**What the task requires**
Print the line that contains "Open options menu for @tabiali0305 comment", then every line after it until the entries end, exactly as they read; do not include pictures.

**Records for this exercise**
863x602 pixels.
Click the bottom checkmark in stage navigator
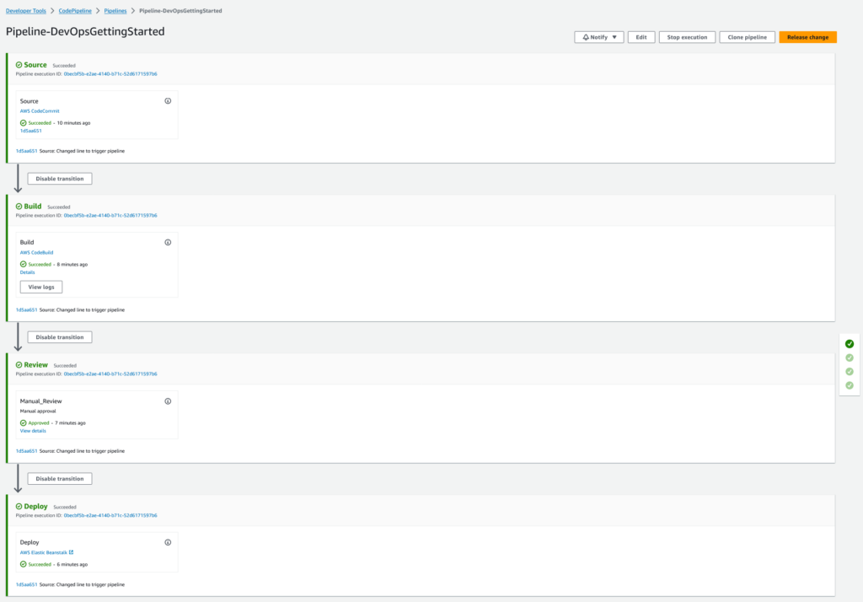pos(850,385)
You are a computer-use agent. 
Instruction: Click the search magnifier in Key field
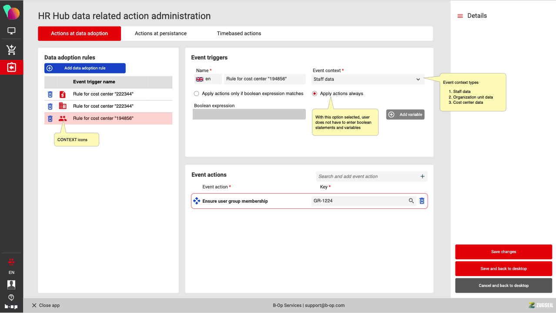tap(411, 201)
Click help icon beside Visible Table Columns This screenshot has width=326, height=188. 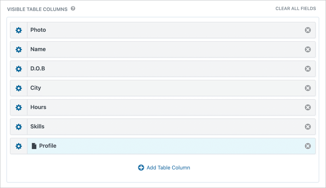[73, 9]
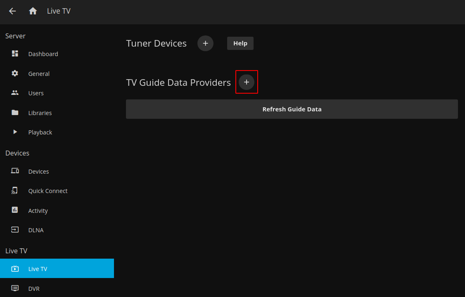Add a TV guide data provider
The width and height of the screenshot is (465, 297).
[x=247, y=82]
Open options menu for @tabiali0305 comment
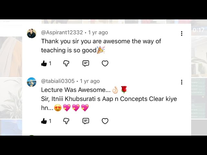Screen dimensions: 207x155 point(182,82)
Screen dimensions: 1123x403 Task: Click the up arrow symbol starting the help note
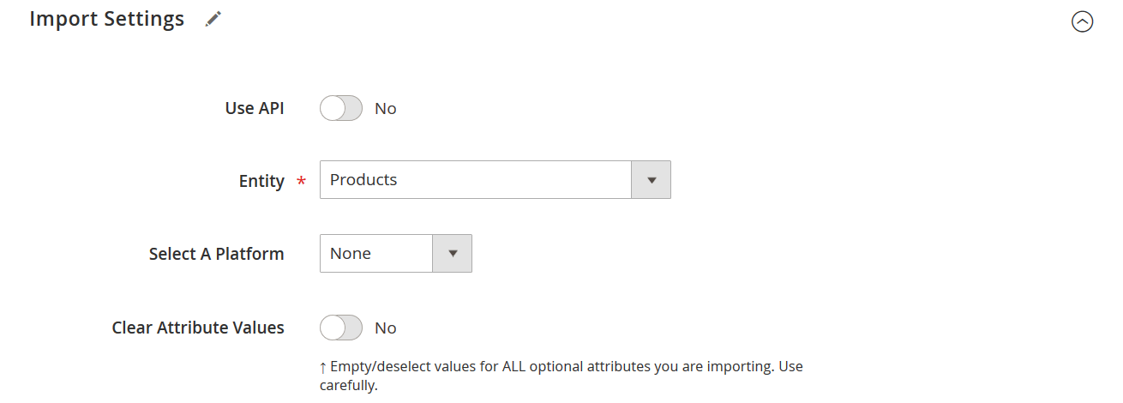pyautogui.click(x=323, y=367)
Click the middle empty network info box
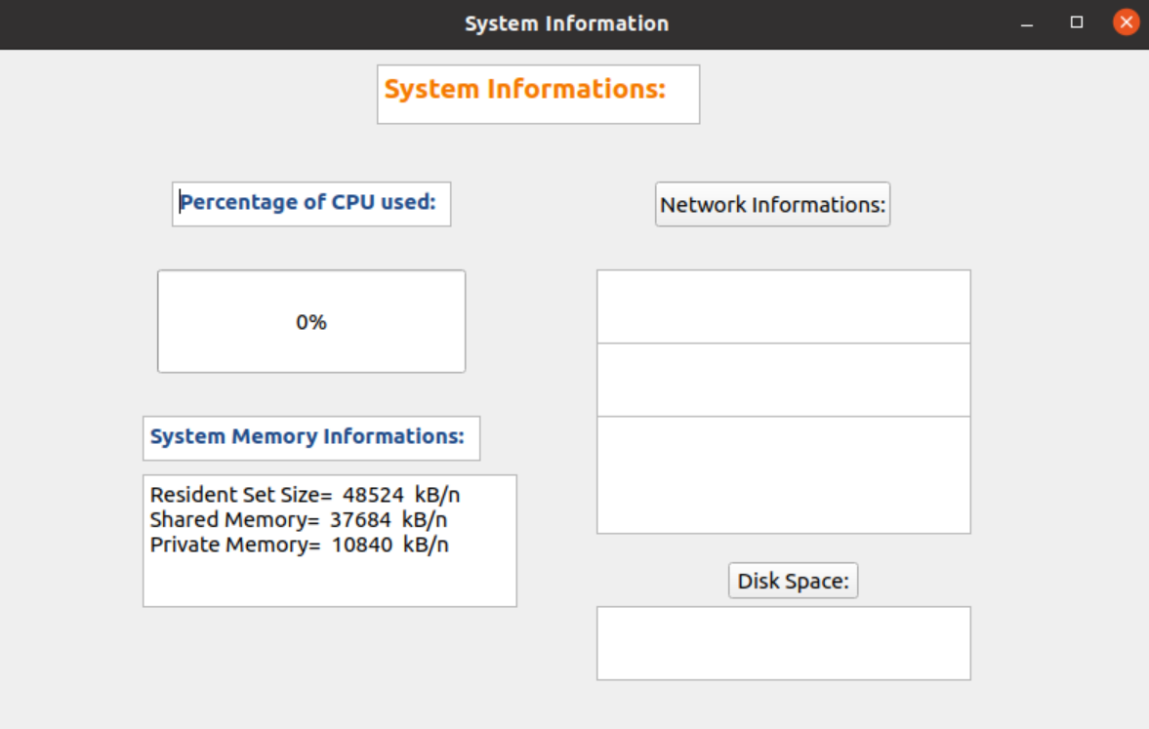 783,380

**Response for this exercise**
Open options menu for @tabiali0305 comment
Screen dimensions: 207x155 point(182,82)
Screen dimensions: 1123x403 Task: Click the up arrow symbol starting the help note
pyautogui.click(x=323, y=367)
Click the middle empty network info box
 783,380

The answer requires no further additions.